Selected passage START

You Don't Need a PhD to Use AI

Most developers treat AI APIs as a black box — you send text in, magic comes out. That works until it doesn't: your outputs are inconsistent, your costs are higher than expected, your app hallucinates facts.

Understanding how LLMs work — even at a high level — makes you dramatically better at using them. You'll write better prompts, make smarter architectural decisions, and debug failures faster.


What Is a Large Language Model?

An LLM (Large Language Model) is a neural network trained on enormous amounts of text. Its one job: predict the next token given all previous tokens.

That's it. Everything else — code generation, reasoning, summarisation, translation — is an emergent behaviour of doing next-token prediction extremely well, on a huge dataset, with a very large model.

Input:  "The capital of France is"
Output: "Paris"   ← the most probable next token

The model doesn't "know" facts in the way a database does. It learned statistical patterns: given this sequence of tokens, these tokens are likely to follow.


Tokens: The Unit of Everything

LLMs don't process characters or words — they process tokens. A token is roughly 3–4 characters, or about ¾ of a word in English.

"Hello, world!"      → ["Hello", ",", " world", "!"]           — 4 tokens
"Unbelievable!"      → ["Un", "bel", "iev", "able", "!"]       — 5 tokens
"def calculate():"   → ["def", " calculate", "():", ]          — 3 tokens

Why this matters:

  • Cost is measured in tokens — input tokens + output tokens
  • Context window = maximum tokens the model can process at once
  • Long documents may need chunking before being sent to the API
  • Some words cost more tokens than others (technical jargon, non-English text)

GPT-4o token pricing (approximate, 2026)

| Model | Input | Output | |-------|-------|--------| | gpt-4o | $2.50 / 1M tokens | $10 / 1M tokens | | gpt-4o-mini | $0.15 / 1M tokens | $0.60 / 1M tokens | | o1 | $15 / 1M tokens | $60 / 1M tokens |

A 1,000-word document is roughly 1,300 tokens. 1,000 API calls with a 1,000-token prompt costs ~$2.50 on gpt-4o. gpt-4o-mini is 16Ɨ cheaper and handles most tasks well.

Selected passage END
Extracted material START

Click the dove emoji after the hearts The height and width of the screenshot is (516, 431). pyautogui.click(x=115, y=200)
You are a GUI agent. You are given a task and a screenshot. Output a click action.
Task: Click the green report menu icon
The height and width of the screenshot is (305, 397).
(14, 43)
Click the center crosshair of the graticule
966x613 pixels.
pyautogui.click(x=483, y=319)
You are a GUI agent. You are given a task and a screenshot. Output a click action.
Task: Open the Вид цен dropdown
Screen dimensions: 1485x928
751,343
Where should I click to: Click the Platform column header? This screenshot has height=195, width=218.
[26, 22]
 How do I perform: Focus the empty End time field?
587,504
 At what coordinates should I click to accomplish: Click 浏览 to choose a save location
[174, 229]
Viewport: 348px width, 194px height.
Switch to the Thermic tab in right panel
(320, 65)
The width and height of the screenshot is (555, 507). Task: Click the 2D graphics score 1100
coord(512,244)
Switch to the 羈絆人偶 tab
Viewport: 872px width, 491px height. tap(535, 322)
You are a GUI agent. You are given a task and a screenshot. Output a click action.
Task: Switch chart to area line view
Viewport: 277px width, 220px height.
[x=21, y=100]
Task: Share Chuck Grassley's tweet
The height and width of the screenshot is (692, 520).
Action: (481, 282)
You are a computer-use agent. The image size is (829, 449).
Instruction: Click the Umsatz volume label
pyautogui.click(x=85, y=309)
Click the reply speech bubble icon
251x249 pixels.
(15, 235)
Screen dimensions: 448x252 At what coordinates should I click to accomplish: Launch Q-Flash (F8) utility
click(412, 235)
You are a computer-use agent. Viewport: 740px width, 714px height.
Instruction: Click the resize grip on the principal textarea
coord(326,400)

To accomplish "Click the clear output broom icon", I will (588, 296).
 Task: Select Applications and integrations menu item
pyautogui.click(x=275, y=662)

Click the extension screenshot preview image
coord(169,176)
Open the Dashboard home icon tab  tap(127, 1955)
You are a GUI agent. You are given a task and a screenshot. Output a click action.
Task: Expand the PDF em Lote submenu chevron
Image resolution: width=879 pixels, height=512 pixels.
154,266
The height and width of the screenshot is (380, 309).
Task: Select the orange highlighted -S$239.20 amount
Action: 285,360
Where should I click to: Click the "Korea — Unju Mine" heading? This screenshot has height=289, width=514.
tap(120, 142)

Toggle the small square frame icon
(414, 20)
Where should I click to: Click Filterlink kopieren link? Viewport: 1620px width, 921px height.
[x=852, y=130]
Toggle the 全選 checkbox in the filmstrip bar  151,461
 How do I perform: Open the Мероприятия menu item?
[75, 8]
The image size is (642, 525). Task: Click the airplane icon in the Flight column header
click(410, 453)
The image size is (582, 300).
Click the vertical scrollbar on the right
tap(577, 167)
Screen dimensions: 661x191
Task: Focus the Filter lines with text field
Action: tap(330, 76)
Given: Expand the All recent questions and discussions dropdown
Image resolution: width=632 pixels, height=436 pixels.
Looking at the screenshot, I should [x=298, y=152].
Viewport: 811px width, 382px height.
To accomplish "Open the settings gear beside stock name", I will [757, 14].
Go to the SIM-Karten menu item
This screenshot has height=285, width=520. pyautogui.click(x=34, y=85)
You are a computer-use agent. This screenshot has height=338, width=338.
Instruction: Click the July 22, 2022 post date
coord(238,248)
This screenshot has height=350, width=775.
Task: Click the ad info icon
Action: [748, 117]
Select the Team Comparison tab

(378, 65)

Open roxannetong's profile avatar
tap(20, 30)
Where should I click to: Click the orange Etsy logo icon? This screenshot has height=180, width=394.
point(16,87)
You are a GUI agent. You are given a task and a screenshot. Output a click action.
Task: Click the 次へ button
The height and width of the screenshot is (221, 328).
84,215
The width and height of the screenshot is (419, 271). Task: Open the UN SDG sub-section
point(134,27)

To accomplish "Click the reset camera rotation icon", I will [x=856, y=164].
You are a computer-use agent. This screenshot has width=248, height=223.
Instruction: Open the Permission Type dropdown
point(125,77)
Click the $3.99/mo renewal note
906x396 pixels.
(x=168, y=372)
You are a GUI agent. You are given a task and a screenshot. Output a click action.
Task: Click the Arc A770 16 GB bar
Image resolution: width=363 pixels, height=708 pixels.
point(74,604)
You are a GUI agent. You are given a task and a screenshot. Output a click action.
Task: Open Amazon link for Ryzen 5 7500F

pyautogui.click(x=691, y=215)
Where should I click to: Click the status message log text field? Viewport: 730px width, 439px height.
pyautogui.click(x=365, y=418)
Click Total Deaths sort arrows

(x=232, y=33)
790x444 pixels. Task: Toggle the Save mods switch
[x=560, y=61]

Extracted material END

Write the next part of the piece above on how large language models work, picking up right after its last sentence about gpt-4o-mini costs.

The Context Window

The context window is the maximum number of tokens the model can "see" at once — both your input and its output combined.

| Model | Context Window | |-------|---------------| | gpt-4o | 128k tokens (~96,000 words) | | gpt-4o-mini | 128k tokens | | Claude 3.7 Sonnet | 200k tokens | | Gemini 1.5 Pro | 2M tokens |

Within the context window, the model can reference anything. Beyond it, the model forgets. This is why long conversations eventually lose earlier context — the oldest messages get dropped to stay within the window.


Embeddings: Meaning as Numbers

Embeddings convert text into a vector of numbers (e.g., 1,536 numbers for text-embedding-3-small). Similar text produces similar vectors — vectors that are "close" in mathematical space.

"King"  → [0.23, -0.11, 0.87, ...]
"Queen" → [0.24, -0.10, 0.88, ...]   ← very similar vector
"Apple" → [-0.45, 0.67, -0.12, ...]  ← different direction entirely

Embeddings power:

  • Semantic search — find documents by meaning, not just keywords
  • RAG (Retrieval-Augmented Generation) — find relevant context to inject before the LLM answers
  • Recommendation systems — "similar items"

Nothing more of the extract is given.